> PROMPT: Entries must be copied exactly, with nothing left out.
PROVIDED MATERIAL Start Marker
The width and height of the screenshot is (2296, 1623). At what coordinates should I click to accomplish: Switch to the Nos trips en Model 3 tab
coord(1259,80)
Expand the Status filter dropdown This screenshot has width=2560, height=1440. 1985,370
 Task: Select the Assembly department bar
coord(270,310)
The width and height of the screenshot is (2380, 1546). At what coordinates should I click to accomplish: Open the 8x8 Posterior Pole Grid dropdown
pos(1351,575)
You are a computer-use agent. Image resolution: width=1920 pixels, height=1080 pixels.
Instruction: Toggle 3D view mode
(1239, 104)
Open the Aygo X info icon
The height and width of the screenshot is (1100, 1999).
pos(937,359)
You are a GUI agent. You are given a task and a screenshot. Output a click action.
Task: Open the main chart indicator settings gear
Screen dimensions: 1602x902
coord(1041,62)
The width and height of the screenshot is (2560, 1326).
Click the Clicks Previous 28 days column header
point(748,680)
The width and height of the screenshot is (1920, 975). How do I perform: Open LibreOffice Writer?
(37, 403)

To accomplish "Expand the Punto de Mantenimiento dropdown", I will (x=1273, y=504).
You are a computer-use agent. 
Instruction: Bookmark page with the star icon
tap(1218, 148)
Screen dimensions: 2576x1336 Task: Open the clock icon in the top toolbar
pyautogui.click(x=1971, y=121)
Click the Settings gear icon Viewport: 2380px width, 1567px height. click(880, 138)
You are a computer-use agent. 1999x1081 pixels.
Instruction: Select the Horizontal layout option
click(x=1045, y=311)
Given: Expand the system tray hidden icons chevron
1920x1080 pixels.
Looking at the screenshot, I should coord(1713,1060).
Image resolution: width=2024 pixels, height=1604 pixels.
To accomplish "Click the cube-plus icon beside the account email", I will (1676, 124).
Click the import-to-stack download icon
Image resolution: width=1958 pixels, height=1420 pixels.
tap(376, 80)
PROVIDED MATERIAL End Marker
> WRITTEN ANSWER:
The width and height of the screenshot is (2296, 1623). At what coordinates should I click to accomplish: Switch to the Nos trips en Model 3 tab
coord(1259,80)
Expand the Status filter dropdown This screenshot has width=2560, height=1440. 1985,370
 Task: Select the Assembly department bar
coord(270,310)
The width and height of the screenshot is (2380, 1546). At what coordinates should I click to accomplish: Open the 8x8 Posterior Pole Grid dropdown
pos(1351,575)
You are a computer-use agent. Image resolution: width=1920 pixels, height=1080 pixels.
Instruction: Toggle 3D view mode
(1239, 104)
Open the Aygo X info icon
The height and width of the screenshot is (1100, 1999).
pos(937,359)
You are a GUI agent. You are given a task and a screenshot. Output a click action.
Task: Open the main chart indicator settings gear
Screen dimensions: 1602x902
coord(1041,62)
The width and height of the screenshot is (2560, 1326).
Click the Clicks Previous 28 days column header
point(748,680)
The width and height of the screenshot is (1920, 975). How do I perform: Open LibreOffice Writer?
(37, 403)

To accomplish "Expand the Punto de Mantenimiento dropdown", I will (x=1273, y=504).
You are a computer-use agent. 
Instruction: Bookmark page with the star icon
tap(1218, 148)
Screen dimensions: 2576x1336 Task: Open the clock icon in the top toolbar
pyautogui.click(x=1971, y=121)
Click the Settings gear icon Viewport: 2380px width, 1567px height. click(880, 138)
You are a computer-use agent. 1999x1081 pixels.
Instruction: Select the Horizontal layout option
click(x=1045, y=311)
Given: Expand the system tray hidden icons chevron
1920x1080 pixels.
Looking at the screenshot, I should coord(1713,1060).
Image resolution: width=2024 pixels, height=1604 pixels.
To accomplish "Click the cube-plus icon beside the account email", I will (1676, 124).
Click the import-to-stack download icon
Image resolution: width=1958 pixels, height=1420 pixels.
tap(376, 80)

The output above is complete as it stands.